=== What you will do ===
Copy the data word for word, keeping every line.

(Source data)
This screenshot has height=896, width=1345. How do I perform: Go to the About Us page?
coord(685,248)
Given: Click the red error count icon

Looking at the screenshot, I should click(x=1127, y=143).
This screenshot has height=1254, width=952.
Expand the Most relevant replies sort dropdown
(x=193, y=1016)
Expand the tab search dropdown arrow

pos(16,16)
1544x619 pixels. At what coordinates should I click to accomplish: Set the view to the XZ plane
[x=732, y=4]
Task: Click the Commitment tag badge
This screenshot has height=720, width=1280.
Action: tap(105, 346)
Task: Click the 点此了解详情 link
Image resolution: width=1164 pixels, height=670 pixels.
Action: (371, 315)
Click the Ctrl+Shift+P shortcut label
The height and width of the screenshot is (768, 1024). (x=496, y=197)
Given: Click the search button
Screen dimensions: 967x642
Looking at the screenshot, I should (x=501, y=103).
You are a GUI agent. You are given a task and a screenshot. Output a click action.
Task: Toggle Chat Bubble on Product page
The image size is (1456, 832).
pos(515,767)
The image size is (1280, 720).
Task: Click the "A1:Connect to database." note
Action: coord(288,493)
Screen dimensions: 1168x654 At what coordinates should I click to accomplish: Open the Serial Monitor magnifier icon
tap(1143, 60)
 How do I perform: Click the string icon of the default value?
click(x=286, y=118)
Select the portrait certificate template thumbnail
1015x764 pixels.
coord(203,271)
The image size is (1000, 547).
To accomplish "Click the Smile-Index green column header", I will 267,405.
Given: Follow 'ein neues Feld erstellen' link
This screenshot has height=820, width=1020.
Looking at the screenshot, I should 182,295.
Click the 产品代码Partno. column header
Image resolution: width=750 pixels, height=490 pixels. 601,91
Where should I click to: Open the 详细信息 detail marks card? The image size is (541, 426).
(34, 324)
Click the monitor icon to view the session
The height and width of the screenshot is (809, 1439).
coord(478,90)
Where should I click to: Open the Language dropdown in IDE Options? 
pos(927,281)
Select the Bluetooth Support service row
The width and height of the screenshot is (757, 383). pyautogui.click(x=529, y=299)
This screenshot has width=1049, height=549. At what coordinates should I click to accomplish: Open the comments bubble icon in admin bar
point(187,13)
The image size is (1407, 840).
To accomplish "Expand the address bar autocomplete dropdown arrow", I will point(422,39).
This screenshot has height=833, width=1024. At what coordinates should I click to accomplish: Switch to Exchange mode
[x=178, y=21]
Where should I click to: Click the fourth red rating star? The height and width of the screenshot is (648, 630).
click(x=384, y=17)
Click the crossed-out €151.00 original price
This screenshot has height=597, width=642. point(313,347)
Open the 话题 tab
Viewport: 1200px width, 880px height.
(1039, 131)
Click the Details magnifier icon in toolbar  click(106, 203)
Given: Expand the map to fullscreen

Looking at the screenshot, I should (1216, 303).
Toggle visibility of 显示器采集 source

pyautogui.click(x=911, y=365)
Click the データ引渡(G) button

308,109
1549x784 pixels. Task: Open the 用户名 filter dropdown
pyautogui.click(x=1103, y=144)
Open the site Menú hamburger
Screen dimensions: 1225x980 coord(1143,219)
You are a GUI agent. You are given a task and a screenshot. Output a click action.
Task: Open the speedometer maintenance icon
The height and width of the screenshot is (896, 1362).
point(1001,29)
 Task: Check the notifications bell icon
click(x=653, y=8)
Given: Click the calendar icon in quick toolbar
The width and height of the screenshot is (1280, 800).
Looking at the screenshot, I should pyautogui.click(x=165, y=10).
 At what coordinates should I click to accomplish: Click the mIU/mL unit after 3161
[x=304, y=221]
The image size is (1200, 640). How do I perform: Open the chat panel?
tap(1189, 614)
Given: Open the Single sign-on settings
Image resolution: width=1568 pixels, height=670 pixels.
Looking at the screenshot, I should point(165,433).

=== Final answer ===
This screenshot has height=896, width=1345. How do I perform: Go to the About Us page?
coord(685,248)
Given: Click the red error count icon

Looking at the screenshot, I should click(x=1127, y=143).
This screenshot has height=1254, width=952.
Expand the Most relevant replies sort dropdown
(x=193, y=1016)
Expand the tab search dropdown arrow

pos(16,16)
1544x619 pixels. At what coordinates should I click to accomplish: Set the view to the XZ plane
[x=732, y=4]
Task: Click the Commitment tag badge
This screenshot has height=720, width=1280.
Action: tap(105, 346)
Task: Click the 点此了解详情 link
Image resolution: width=1164 pixels, height=670 pixels.
Action: (371, 315)
Click the Ctrl+Shift+P shortcut label
The height and width of the screenshot is (768, 1024). (x=496, y=197)
Given: Click the search button
Screen dimensions: 967x642
Looking at the screenshot, I should (x=501, y=103).
You are a GUI agent. You are given a task and a screenshot. Output a click action.
Task: Toggle Chat Bubble on Product page
The image size is (1456, 832).
pos(515,767)
The image size is (1280, 720).
Task: Click the "A1:Connect to database." note
Action: coord(288,493)
Screen dimensions: 1168x654 At what coordinates should I click to accomplish: Open the Serial Monitor magnifier icon
tap(1143, 60)
 How do I perform: Click the string icon of the default value?
click(x=286, y=118)
Select the portrait certificate template thumbnail
1015x764 pixels.
coord(203,271)
The image size is (1000, 547).
To accomplish "Click the Smile-Index green column header", I will 267,405.
Given: Follow 'ein neues Feld erstellen' link
This screenshot has height=820, width=1020.
Looking at the screenshot, I should 182,295.
Click the 产品代码Partno. column header
Image resolution: width=750 pixels, height=490 pixels. 601,91
Where should I click to: Open the 详细信息 detail marks card? The image size is (541, 426).
(34, 324)
Click the monitor icon to view the session
The height and width of the screenshot is (809, 1439).
coord(478,90)
Where should I click to: Open the Language dropdown in IDE Options? 
pos(927,281)
Select the Bluetooth Support service row
The width and height of the screenshot is (757, 383). pyautogui.click(x=529, y=299)
This screenshot has width=1049, height=549. At what coordinates should I click to accomplish: Open the comments bubble icon in admin bar
point(187,13)
The image size is (1407, 840).
To accomplish "Expand the address bar autocomplete dropdown arrow", I will point(422,39).
This screenshot has height=833, width=1024. At what coordinates should I click to accomplish: Switch to Exchange mode
[x=178, y=21]
Where should I click to: Click the fourth red rating star? The height and width of the screenshot is (648, 630).
click(x=384, y=17)
Click the crossed-out €151.00 original price
This screenshot has height=597, width=642. point(313,347)
Open the 话题 tab
Viewport: 1200px width, 880px height.
(1039, 131)
Click the Details magnifier icon in toolbar  click(106, 203)
Given: Expand the map to fullscreen

Looking at the screenshot, I should (1216, 303).
Toggle visibility of 显示器采集 source

pyautogui.click(x=911, y=365)
Click the データ引渡(G) button

308,109
1549x784 pixels. Task: Open the 用户名 filter dropdown
pyautogui.click(x=1103, y=144)
Open the site Menú hamburger
Screen dimensions: 1225x980 coord(1143,219)
You are a GUI agent. You are given a task and a screenshot. Output a click action.
Task: Open the speedometer maintenance icon
The height and width of the screenshot is (896, 1362).
point(1001,29)
 Task: Check the notifications bell icon
click(x=653, y=8)
Given: Click the calendar icon in quick toolbar
The width and height of the screenshot is (1280, 800).
Looking at the screenshot, I should pyautogui.click(x=165, y=10).
 At what coordinates should I click to accomplish: Click the mIU/mL unit after 3161
[x=304, y=221]
The image size is (1200, 640). How do I perform: Open the chat panel?
tap(1189, 614)
Given: Open the Single sign-on settings
Image resolution: width=1568 pixels, height=670 pixels.
Looking at the screenshot, I should point(165,433).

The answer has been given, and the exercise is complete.